In the first instance, several of the entities ostensibly diagnosed by Slipman et al. are questionable, taxonomically and clinically. For example, not all practitioners would accept deconditioning, myofascial pain, and degenerative disk disease as legitimate diagnoses. Few practitioners would agree that response to epidural steroids is an essential criterion for the diagnosis of mechanical low back pain.
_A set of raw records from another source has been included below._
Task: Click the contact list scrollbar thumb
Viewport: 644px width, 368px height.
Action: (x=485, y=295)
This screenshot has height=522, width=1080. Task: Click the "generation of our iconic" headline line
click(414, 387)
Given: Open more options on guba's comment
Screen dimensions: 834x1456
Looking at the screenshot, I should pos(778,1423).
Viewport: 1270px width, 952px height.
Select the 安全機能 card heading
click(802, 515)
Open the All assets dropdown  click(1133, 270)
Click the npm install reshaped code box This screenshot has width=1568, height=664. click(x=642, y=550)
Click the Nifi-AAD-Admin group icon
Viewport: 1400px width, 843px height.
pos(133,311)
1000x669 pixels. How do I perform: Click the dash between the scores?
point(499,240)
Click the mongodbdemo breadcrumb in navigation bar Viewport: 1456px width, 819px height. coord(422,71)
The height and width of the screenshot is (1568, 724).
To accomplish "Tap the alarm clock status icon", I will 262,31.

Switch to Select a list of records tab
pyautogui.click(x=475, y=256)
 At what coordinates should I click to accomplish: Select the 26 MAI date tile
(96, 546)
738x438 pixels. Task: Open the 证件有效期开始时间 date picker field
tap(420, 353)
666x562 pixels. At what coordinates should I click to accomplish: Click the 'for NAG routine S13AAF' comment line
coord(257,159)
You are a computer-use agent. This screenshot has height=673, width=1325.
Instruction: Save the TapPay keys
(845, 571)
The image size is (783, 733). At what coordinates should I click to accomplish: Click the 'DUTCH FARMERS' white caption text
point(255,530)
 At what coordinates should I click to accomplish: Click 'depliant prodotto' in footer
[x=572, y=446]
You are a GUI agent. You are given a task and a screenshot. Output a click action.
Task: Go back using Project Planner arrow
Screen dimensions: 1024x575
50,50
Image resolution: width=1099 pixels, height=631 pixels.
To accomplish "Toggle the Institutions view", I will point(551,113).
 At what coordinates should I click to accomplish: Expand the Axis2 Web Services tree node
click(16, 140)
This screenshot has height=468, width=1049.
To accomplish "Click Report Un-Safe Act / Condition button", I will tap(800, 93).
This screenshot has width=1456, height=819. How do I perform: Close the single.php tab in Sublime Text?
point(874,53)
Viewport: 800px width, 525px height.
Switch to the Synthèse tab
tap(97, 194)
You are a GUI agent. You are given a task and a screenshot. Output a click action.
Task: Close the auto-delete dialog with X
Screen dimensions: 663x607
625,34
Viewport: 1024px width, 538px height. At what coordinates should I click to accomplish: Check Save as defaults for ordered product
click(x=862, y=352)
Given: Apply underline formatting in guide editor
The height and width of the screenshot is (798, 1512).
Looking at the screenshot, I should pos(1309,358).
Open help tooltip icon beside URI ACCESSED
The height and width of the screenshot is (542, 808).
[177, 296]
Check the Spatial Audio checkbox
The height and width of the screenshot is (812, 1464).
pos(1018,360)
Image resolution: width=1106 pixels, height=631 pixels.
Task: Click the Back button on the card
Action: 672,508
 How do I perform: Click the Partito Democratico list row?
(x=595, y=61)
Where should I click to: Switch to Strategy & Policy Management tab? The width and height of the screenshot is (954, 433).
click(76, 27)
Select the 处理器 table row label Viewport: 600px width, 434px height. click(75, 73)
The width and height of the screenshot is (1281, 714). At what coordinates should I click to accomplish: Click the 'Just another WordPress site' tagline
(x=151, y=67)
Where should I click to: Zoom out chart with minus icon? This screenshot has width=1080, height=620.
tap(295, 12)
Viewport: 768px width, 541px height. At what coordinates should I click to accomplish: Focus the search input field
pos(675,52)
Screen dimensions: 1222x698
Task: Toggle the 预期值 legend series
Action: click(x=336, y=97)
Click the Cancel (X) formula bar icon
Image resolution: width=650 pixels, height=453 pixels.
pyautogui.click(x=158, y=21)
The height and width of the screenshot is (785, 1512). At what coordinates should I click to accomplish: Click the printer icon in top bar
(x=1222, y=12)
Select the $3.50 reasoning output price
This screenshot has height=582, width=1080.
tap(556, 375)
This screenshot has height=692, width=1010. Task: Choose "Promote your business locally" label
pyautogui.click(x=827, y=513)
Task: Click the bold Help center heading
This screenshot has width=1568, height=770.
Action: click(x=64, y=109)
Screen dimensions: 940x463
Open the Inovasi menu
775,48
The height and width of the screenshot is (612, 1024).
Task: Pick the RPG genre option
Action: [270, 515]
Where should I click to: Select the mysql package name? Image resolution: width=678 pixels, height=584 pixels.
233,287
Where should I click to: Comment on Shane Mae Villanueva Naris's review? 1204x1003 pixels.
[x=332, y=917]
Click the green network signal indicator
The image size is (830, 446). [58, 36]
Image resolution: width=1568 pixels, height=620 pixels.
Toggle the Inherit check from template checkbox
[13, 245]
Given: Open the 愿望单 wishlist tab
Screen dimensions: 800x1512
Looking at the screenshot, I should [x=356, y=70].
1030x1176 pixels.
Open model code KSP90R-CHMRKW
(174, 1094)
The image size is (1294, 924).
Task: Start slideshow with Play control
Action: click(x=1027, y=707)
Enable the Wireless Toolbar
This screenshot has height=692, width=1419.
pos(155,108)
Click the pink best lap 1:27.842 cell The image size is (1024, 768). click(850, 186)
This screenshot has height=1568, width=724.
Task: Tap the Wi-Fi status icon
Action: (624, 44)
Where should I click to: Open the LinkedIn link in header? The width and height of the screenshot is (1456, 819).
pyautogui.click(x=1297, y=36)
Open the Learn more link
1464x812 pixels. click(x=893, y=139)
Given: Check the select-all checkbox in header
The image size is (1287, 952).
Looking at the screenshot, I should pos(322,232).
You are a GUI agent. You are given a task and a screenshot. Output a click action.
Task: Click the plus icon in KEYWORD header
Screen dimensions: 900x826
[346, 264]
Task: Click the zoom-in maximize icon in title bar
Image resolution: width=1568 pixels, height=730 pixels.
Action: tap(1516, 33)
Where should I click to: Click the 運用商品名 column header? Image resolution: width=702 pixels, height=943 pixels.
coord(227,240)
Nor did Slipman et al. show that their treatment of the conditions they diagnosed resulted in sustained, favorable outcomes. Readers are left only to trust that the treatments provided for specific entities actually do help patients. However, if the treatments do not help, the virtue of making the diagnosis can be seriously questioned.

For these reasons, the results of Slipman et al. should be viewed only as encouraging. Ostensibly, medical diagnoses can be made in patients with failed back surgery syndrome. Conditions can be found that were missed previously and that might still respond to medical treatment. In this regard, failed back surgery syndrome is not necessarily a terminal diagnosis. However, to be convincing and to be truly revolutionary, studies of the sort provided by Slipman et al. need to be repeated more rigorously. They would be convincing if more widely accepted and more tightly defined diagnostic entities were used, and also, if evidence were brought to bear that making the diagnosis resulted in better outcomes than if the patients were treated symptomatically without the benefit of a specific diagnosis.

Such studies would provide the basis for a valid algorithm for the investigation and management of failed back surgery syndrome. Perhaps the same algorithm could be applied before surgery in order to avoid unnecessary or incorrect surgery. Either way, the prospect arises of reducing the number of patients that come to be relegated to a waste-basket diagnosis.